§ PROBLEM STATEMENT: Look through the data that follows and copy each line with the string "computer".

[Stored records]
##########

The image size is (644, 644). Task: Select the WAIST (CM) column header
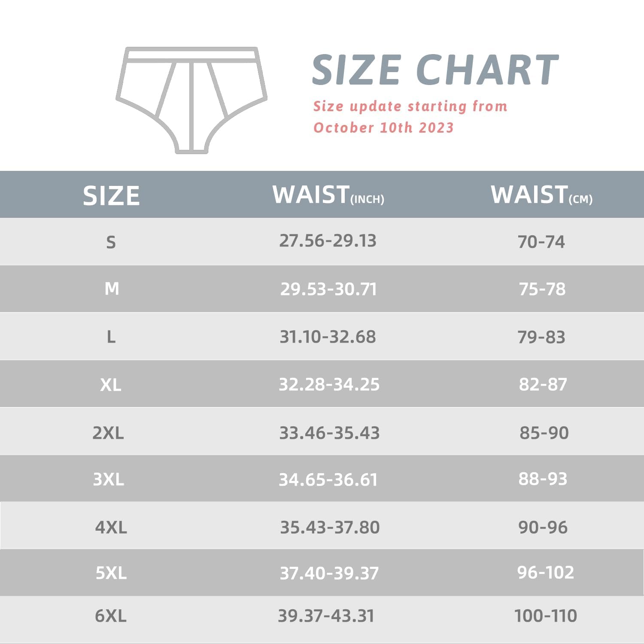click(x=541, y=195)
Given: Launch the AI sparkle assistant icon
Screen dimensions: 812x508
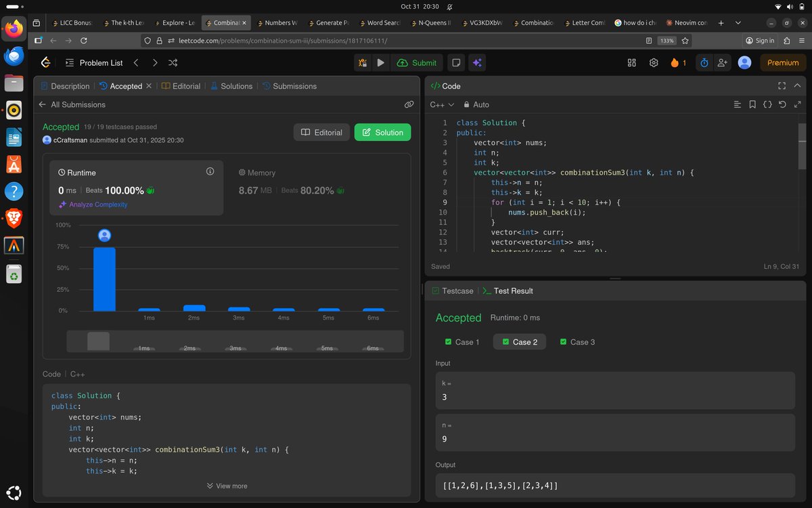Looking at the screenshot, I should [x=477, y=62].
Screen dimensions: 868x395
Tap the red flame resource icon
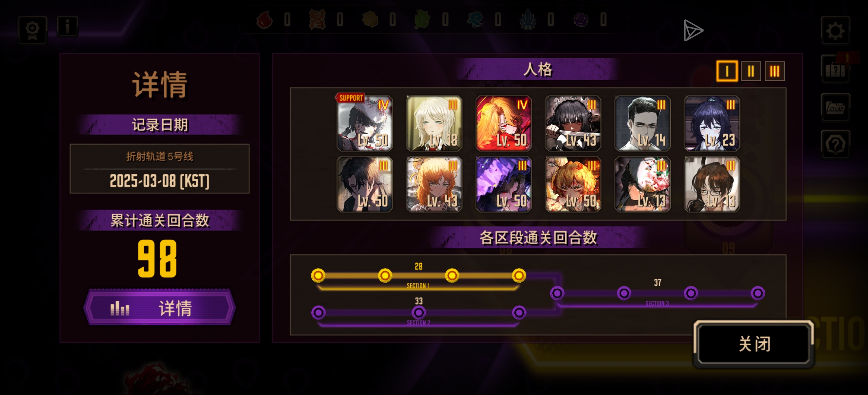[x=264, y=20]
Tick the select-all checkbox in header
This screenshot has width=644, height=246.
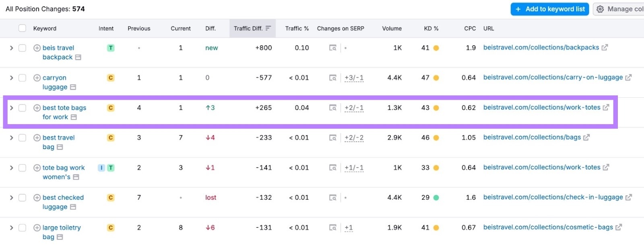pyautogui.click(x=23, y=28)
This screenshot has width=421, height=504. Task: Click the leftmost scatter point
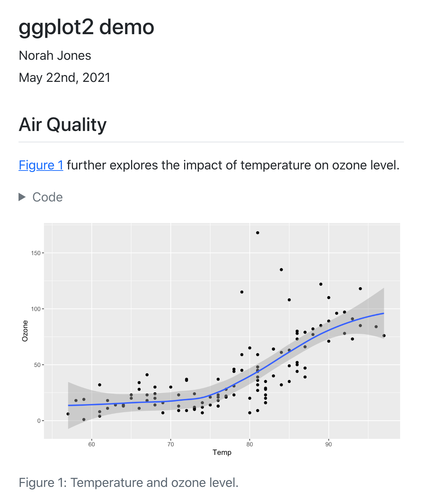coord(68,414)
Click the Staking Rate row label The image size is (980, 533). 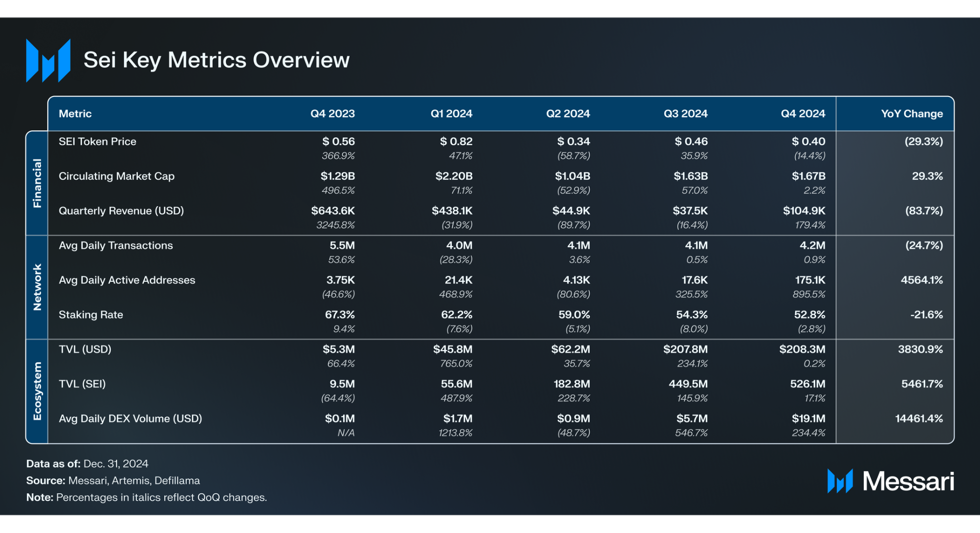[91, 315]
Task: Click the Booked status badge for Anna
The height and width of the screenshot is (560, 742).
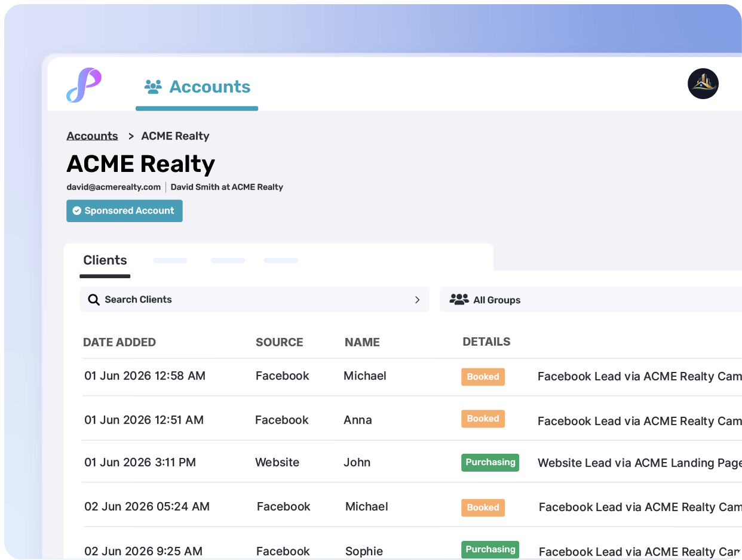Action: click(x=483, y=419)
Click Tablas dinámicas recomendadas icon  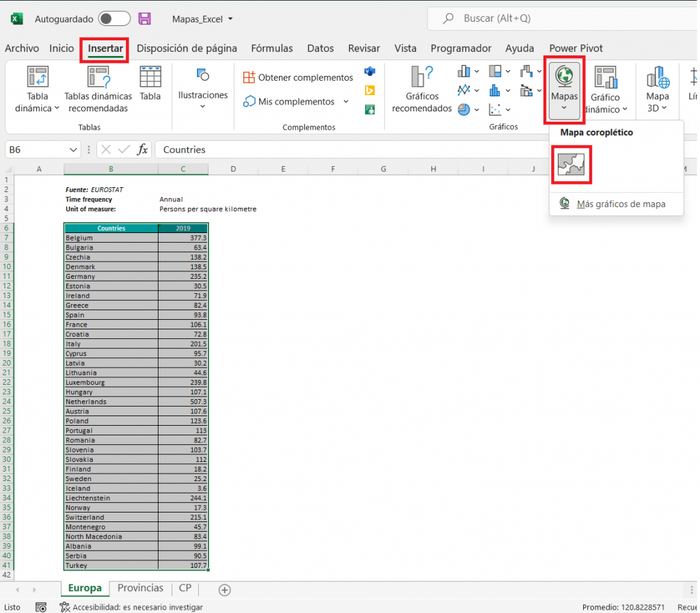click(98, 79)
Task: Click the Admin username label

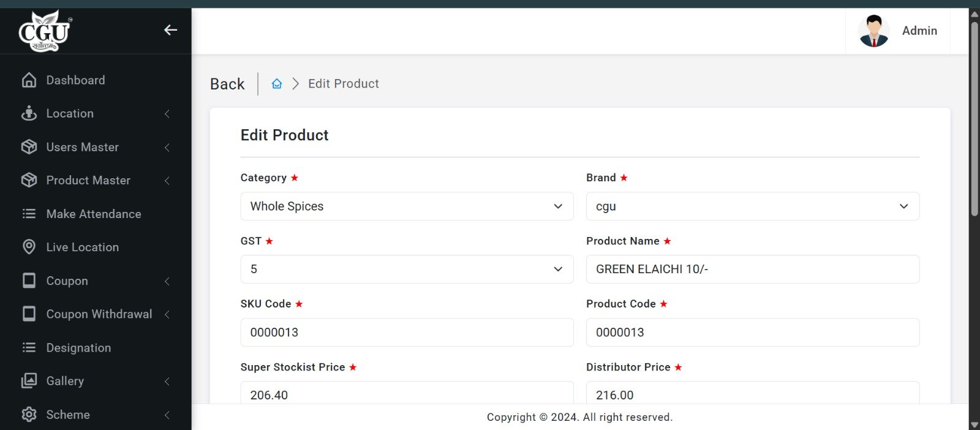Action: [919, 31]
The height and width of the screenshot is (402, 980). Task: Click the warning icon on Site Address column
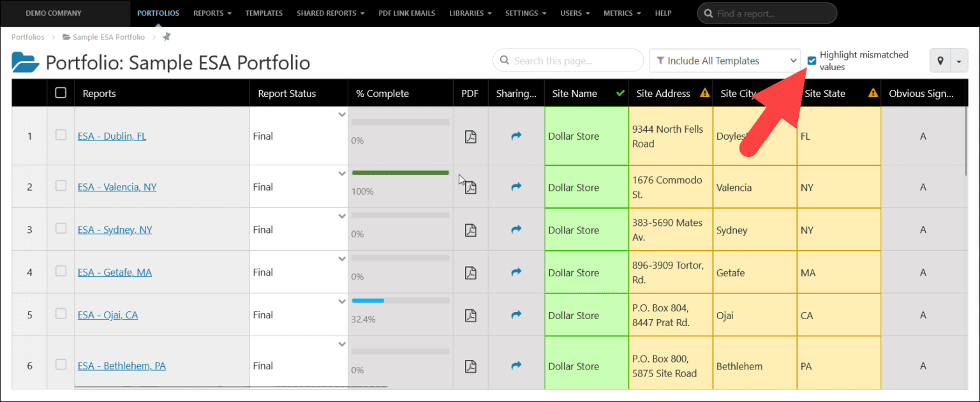pyautogui.click(x=704, y=93)
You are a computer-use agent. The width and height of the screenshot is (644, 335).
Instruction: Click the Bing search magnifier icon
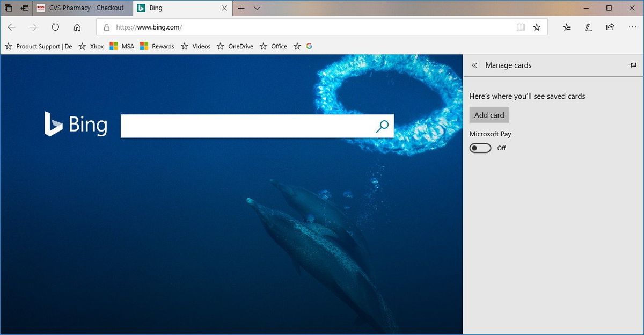pyautogui.click(x=382, y=126)
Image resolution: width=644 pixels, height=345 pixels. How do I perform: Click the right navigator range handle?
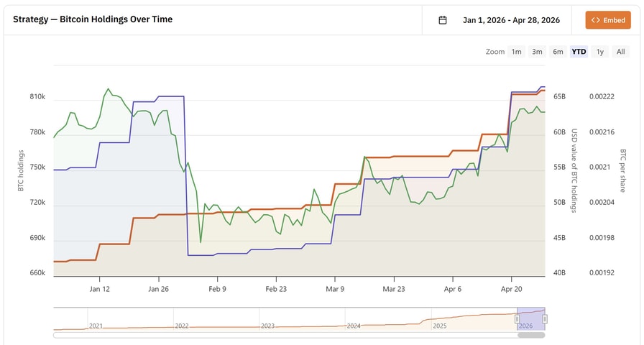[545, 318]
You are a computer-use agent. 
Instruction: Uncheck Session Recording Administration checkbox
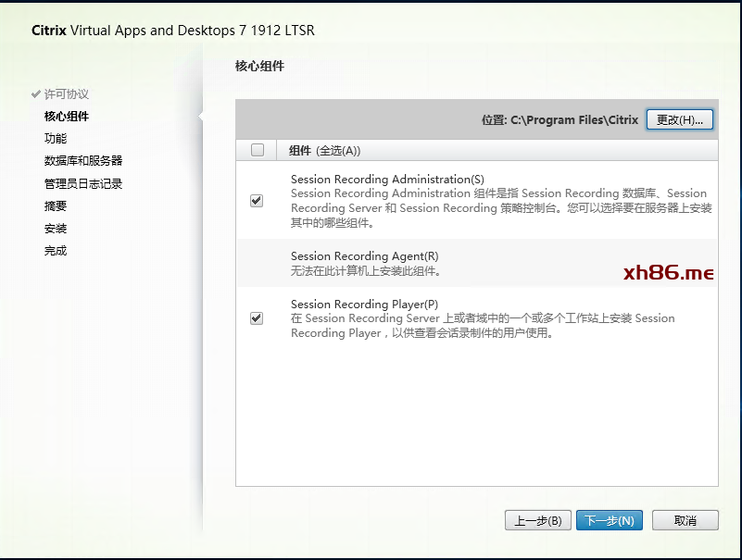pyautogui.click(x=257, y=200)
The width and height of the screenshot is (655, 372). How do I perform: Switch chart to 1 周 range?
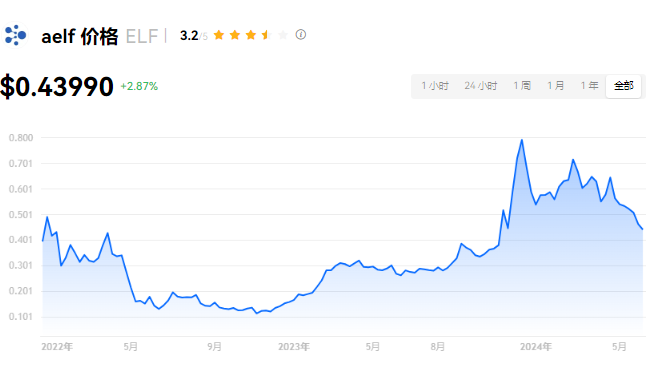pos(522,86)
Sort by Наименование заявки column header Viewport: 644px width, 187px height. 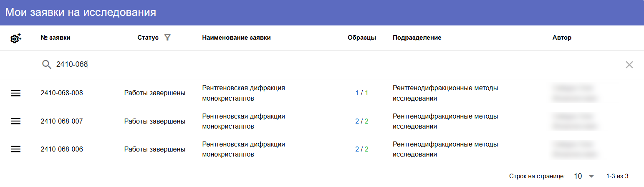(236, 38)
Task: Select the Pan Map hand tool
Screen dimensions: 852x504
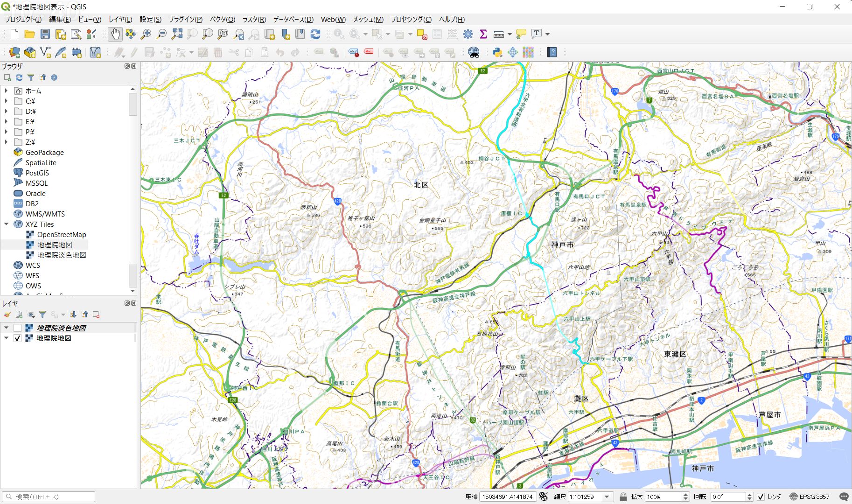Action: coord(115,34)
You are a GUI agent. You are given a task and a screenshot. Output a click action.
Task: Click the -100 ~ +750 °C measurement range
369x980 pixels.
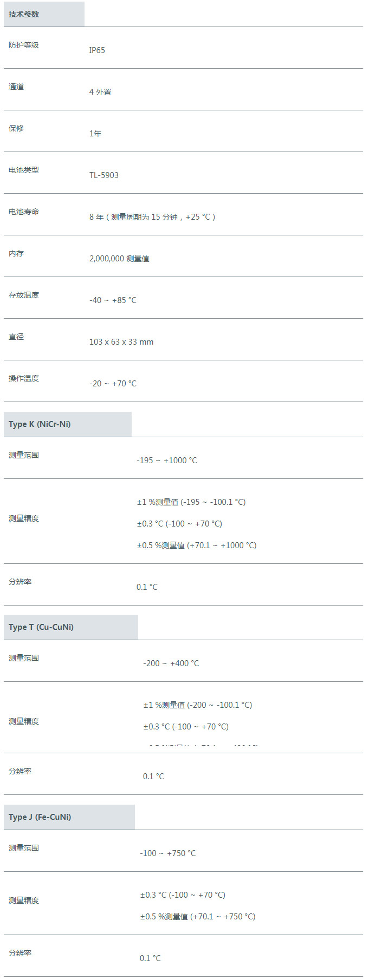tap(168, 853)
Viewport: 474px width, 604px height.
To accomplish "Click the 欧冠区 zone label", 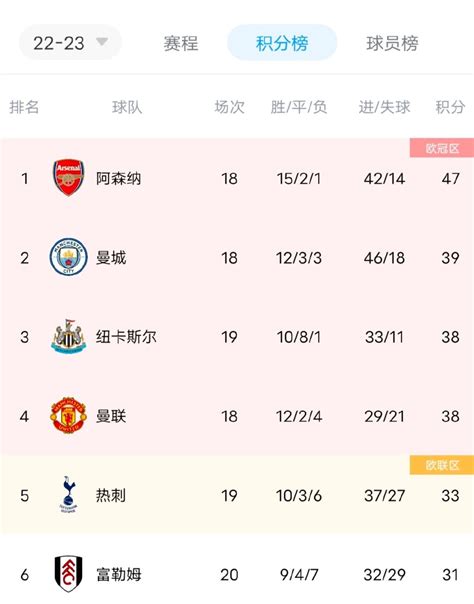I will pos(442,148).
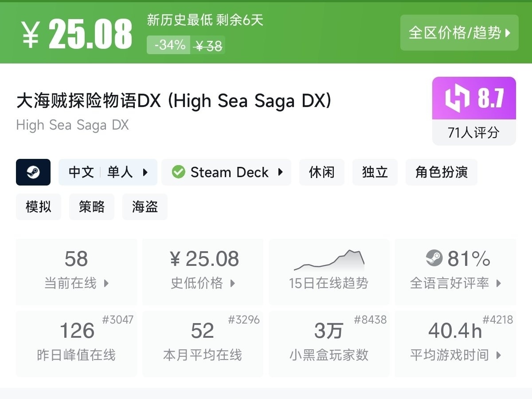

##########

§ YOUR RESPONSE:
You are a computer-use agent. The width and height of the screenshot is (644, 335).
You are a computer-use agent. 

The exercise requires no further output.